I just wrote about Hillary and her candidacy last month, and not in a very favorable way. This month, I find myself writing about her again, and not in a very favorable way. Perhaps some in Hillary’s campaign would charge me with “the-politics-of-piling-on” Hillary because she is a woman. That’s what her campaign did after Hillary’s poor outing in the last Democratic presidential debate when the other candidates went after her: It implied that the other candidates, all male, had “piled on” Hillary because she is a female. Methinks Lady Hillary doth protest too much.
Indeed, the same week that Hillary’s campaign accused her male counterparts of “the politics of pile on,” she also appeared at her alma mater, Wellesley. When addressing a crowd of “Hillblazers,” young female supporters, Hillary said, “In so many ways, this all women’s college prepared me to compete in the all-boys’ club of presidential politics.”
Well, apparently it didn’t. If it had, Hillary would have known the difference between being singled out because she’s a woman and being singled out because she’s got a 20-point lead on the men.
Whether I think Hillary is the best Democrat in the field is irrelevant to the fact that, before playing the gender card after the last debate, Hillary had run the smartest campaign of anyone in the Democratic primary.
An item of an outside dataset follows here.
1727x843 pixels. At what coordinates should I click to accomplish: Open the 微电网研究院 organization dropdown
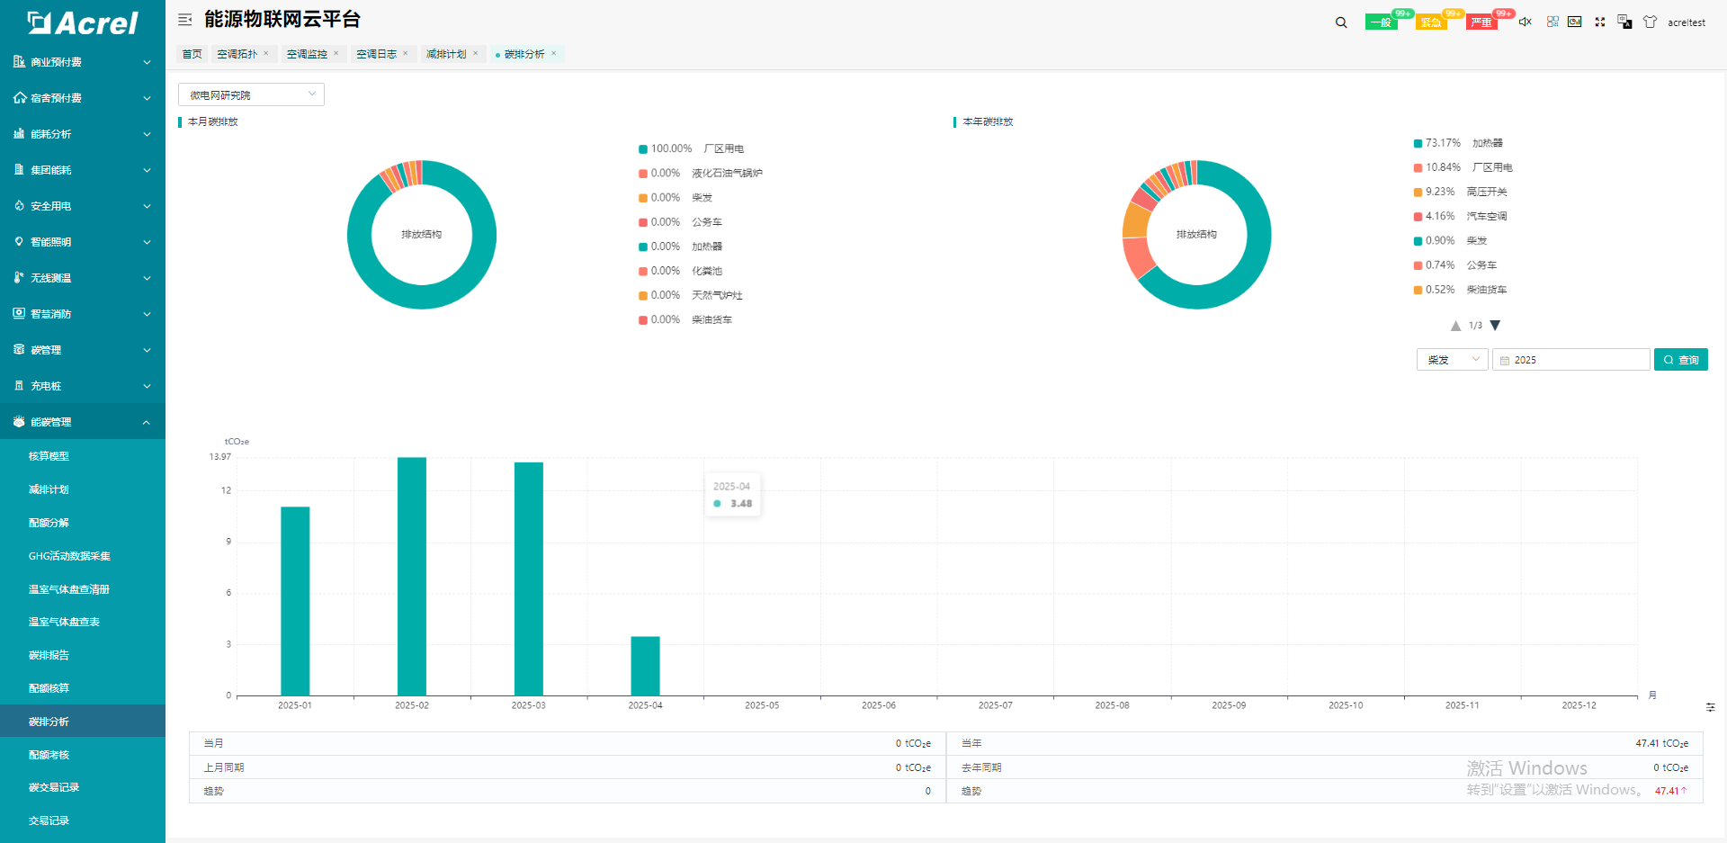pyautogui.click(x=251, y=94)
Even though she’s not my candidate, I thought that she had outperformed Obama, Edwards, and the others every time. During the debates, she projected strength, experience, knowledge, and self-assurance. She never got ruffled. She was virtually untouchable.
Then, in the last debate, she was asked about whether New York governor Eliot Spitzer’s plan to offer illegal immigrants driver’s licenses was the right decision. Hillary waffled, saying first one thing, then another, and then finally accused Tim Russert of asking her a “gotcha” question when it became apparent that her answers were doublespeak. If it was a “gotcha” question, it certainly didn’t “get” any of the other candidates. And even if it had been a “gotcha” question, it’s a debate, Hillary. That’s the point: to ask candidates tough questions to see how they handle them under fire. Hillary had been great under fire. In the last debate, she wasn’t.
In short, the last debate wasn’t Hillary’s finest performance. She should have simply acknowledged that after the debate and come loaded for bear the next time.
But she didn’t. Instead, she had her campaign accuse the male candidates of “piling on,” implying that six men piling on one woman was unfair. She played the gender card, which was stupid. Until then, Hillary hadn’t played the gender card. She didn’t have to. Everyone knows she’s a woman. She’s not exactly in the closet.
More importantly, the men on the stage didn’t go after Hillary because she’s got a
va-jay-jay . They went after her because, until then, she was more than 20 points ahead of her nearest male competitor.
Frontrunners have bull’s eyes on them, whether the frontrunners are males or females. If Hillary learned anything at Wellesley, in the White House, or in her time in the Senate about the “all boys’ club of presidential politics,” she should have at least learned that.
Writing from the liberal side, Houston attorney Daryl Moore has a general practice and is board certified in civil appellate law.